I do not think it would be fair or just if what I said in that latter regard would be considered as reflecting on the existing administration of the Departments. I am perfectly certain that the majority of the officers who are concerned with the direction and administration of these Departments are as zealous and as anxious as any member of Dáil Eireann to ensure that waste will not occur and that extravagance will not prevail. But, Departments grow up over a great number of years; they fall into an accepted way of working and it is difficult often for the higher officers, many of them very hard pressed, to find time to ask themselves: "Is this the best way, is this the best procedure for doing such and such a thing?" They are content, so long as the machine works under them and so long as they get reasonable results, to allow it to continue its traditional way.

The fact that there would be a Committee of the Dáil which would scrutinise the administrative methods of Departments would at least impress the officers with the need to consider whether, after all, because it was done this way 20 years ago or 50 years ago it must continue to be done this way to-day.
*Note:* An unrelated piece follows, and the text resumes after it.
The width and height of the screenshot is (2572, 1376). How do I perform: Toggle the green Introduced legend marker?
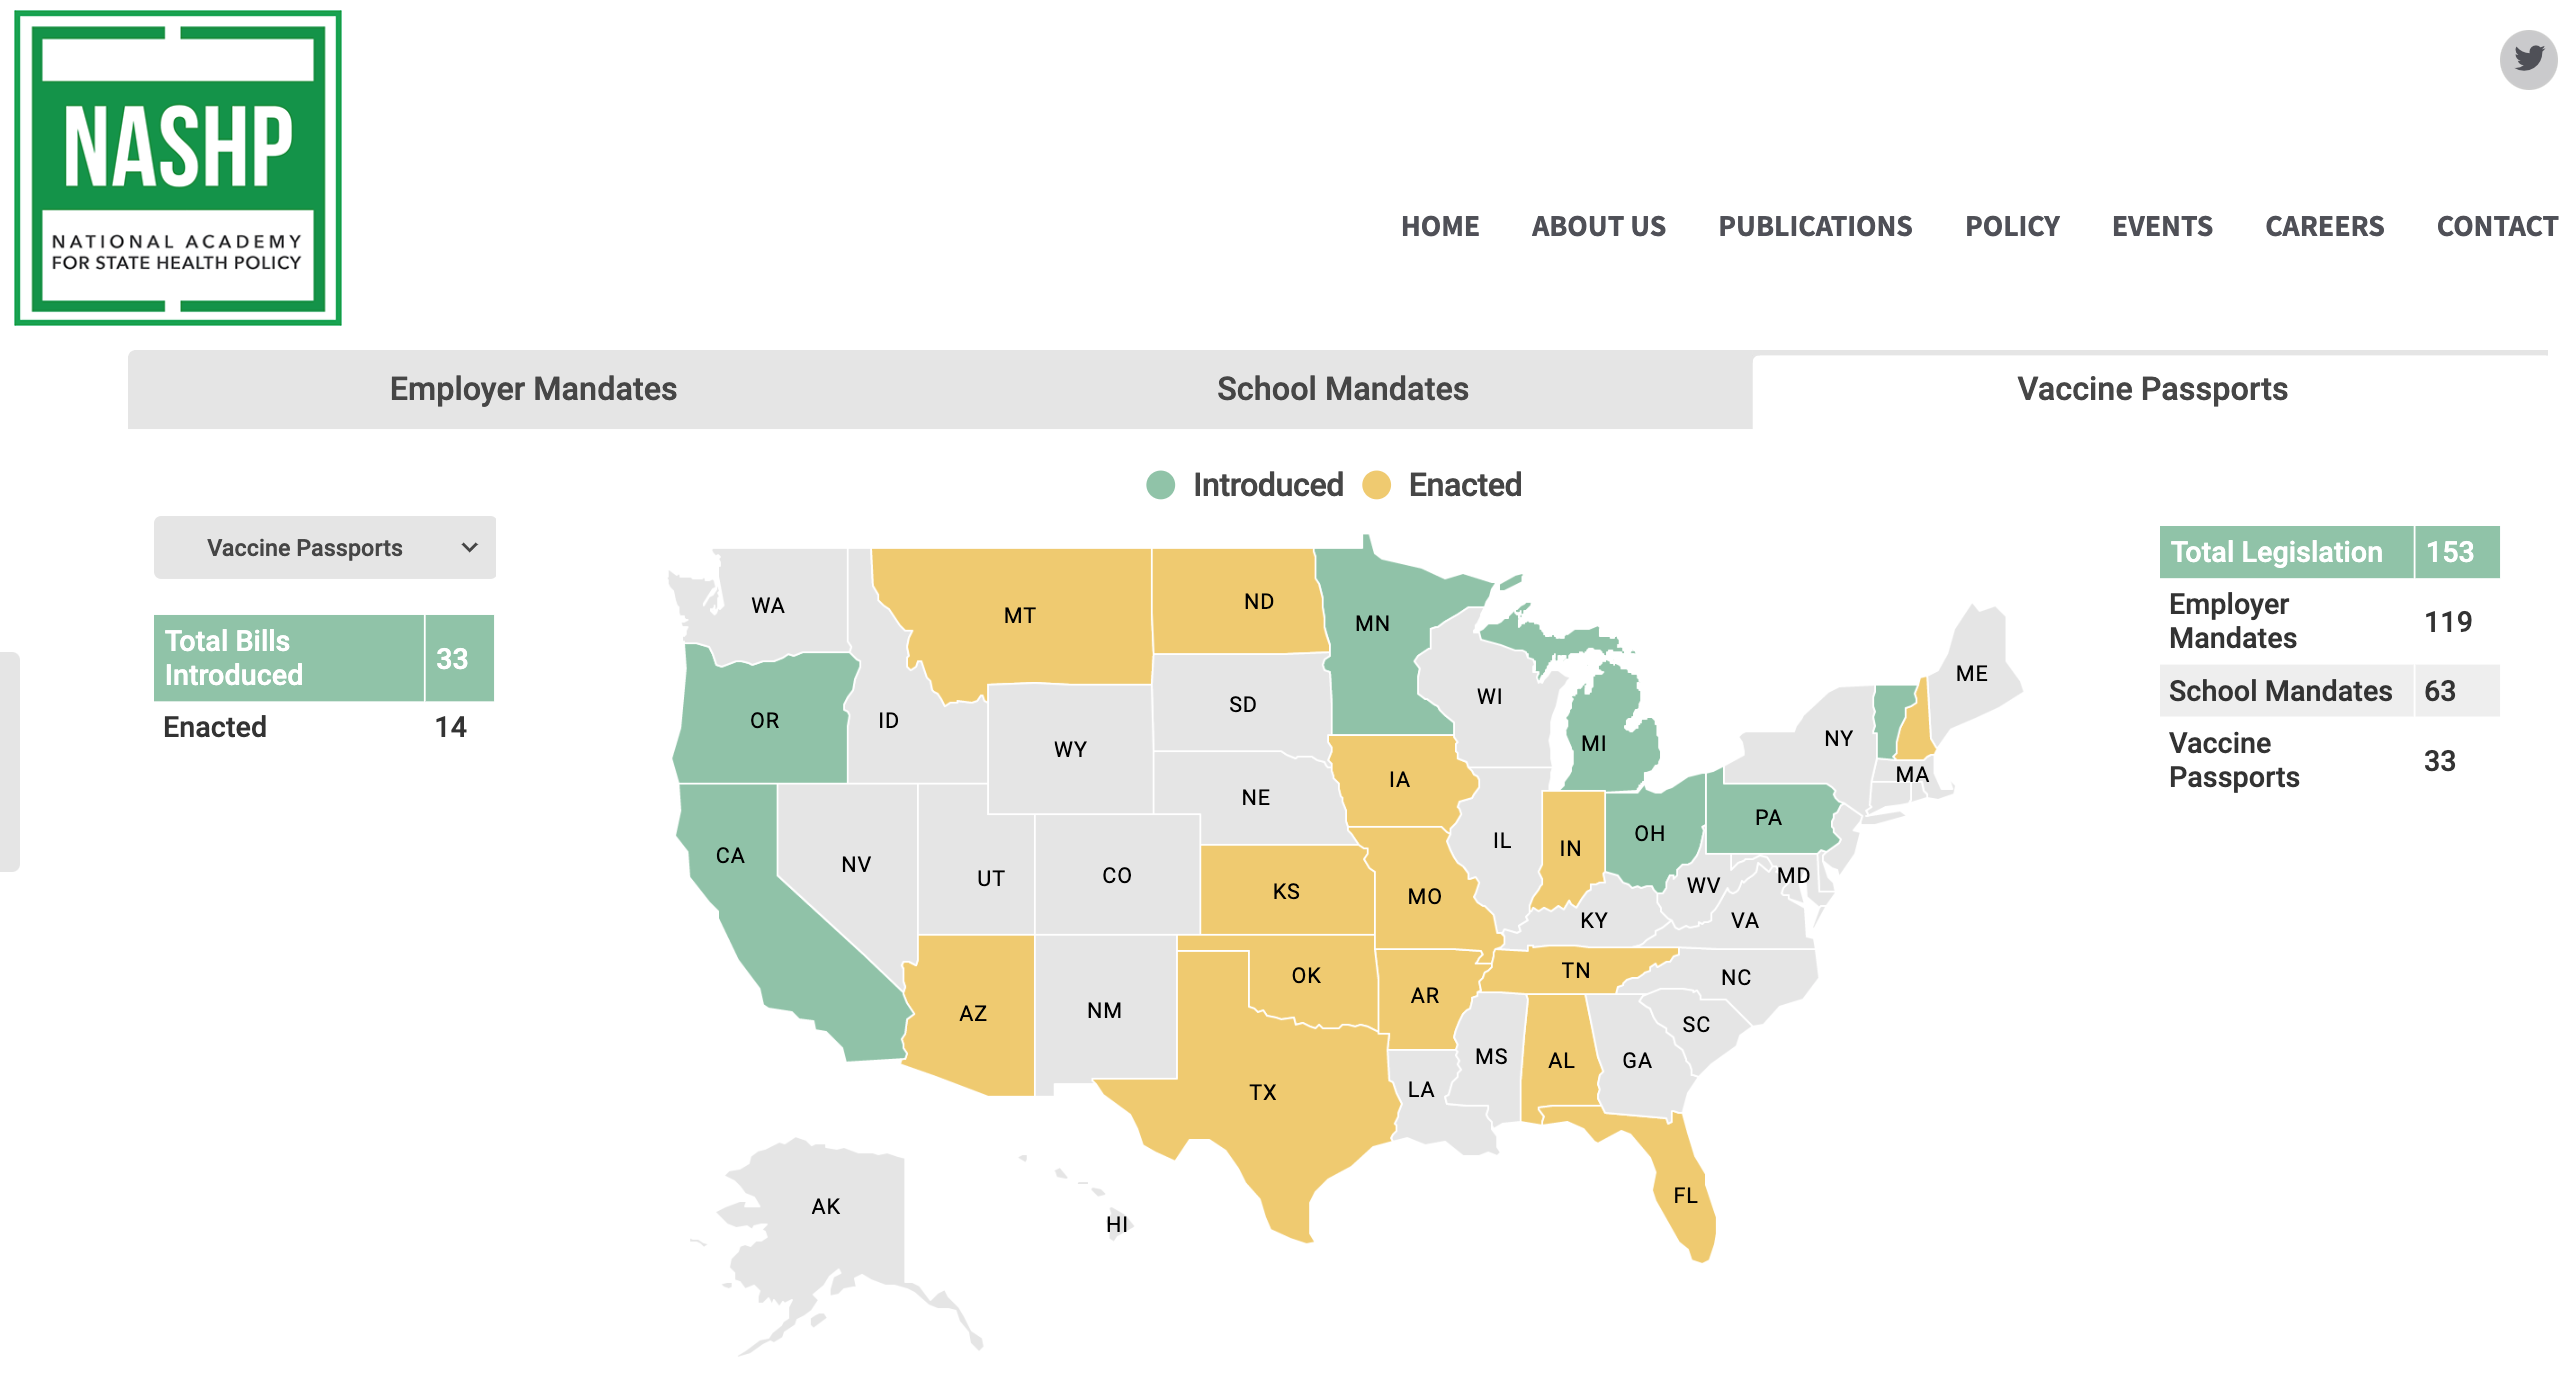tap(1160, 485)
This Committee, I should also point out, will not overlap with the work of the Public Accounts Committee. The work of the Public Accounts Committee is a specialised type of work. It is merely concerned to ensure that money expended comes within the ambit of the Vote and has been properly expended in accordance with the expressed policy of Dáil Eireann. If the Comptroller and Auditor-General does not note that there is any doubt about a particular item of expenditure being in accordance with the Vote or coming within the ambit of the Vote it is 100 to one that no member of the Public Accounts Committee will think of asking whether other expenditures have been justifiably incurred in the sense that only as much money as was absolutely necessary to procure the objective aimed at had in fact been expended. Therefore, as I said, I do not think there will be any overlapping between the work of the Committee which Deputy Sheldon proposes andthe existing operations and responsibilities of the Public Accounts Committee but only time will demonstrate that.

I do not think I should sit down without repeating that the volume of Estimates which has been presented within the past few days to the Dáil and to the public must give us all food for thought. We must ask ourselves are we going to be able to continue to raise the necessary revenue to maintain these services at their existing levels. I think we can do that but we can do it only on one condition. We can do it only on the condition that there is increased production in this country, that we produce from our soil and our resources and by the work and labour of our people a sufficient income to enable them not only to maintain but to improve their existing standard of living and to provide for the cost of all these public services.

If we do not secure that increased production then, inevitably, we must reduce the services, because we cannot continue to provide them out of borrowings; we cannot continue to tax the people heavier than the people are prepared to accept willingly. This is a problem which not only this Government has to face, but which must be faced by every Deputy in Dáil Éireann. It is not merely the capacity of the people to pay, but the willingness of the people to pay that counts, and if the ordinary taxpayers of the country begin to manifest unwillingness in this matter, then, of course, the public finances will get into a state of confusion and the public credit will be destroyed, and if the public credit were to be destroyed, it would be no longer possible to maintain the public services at least upon their existing scale.

I move to report progress.

Progress reported; Committee to sit again.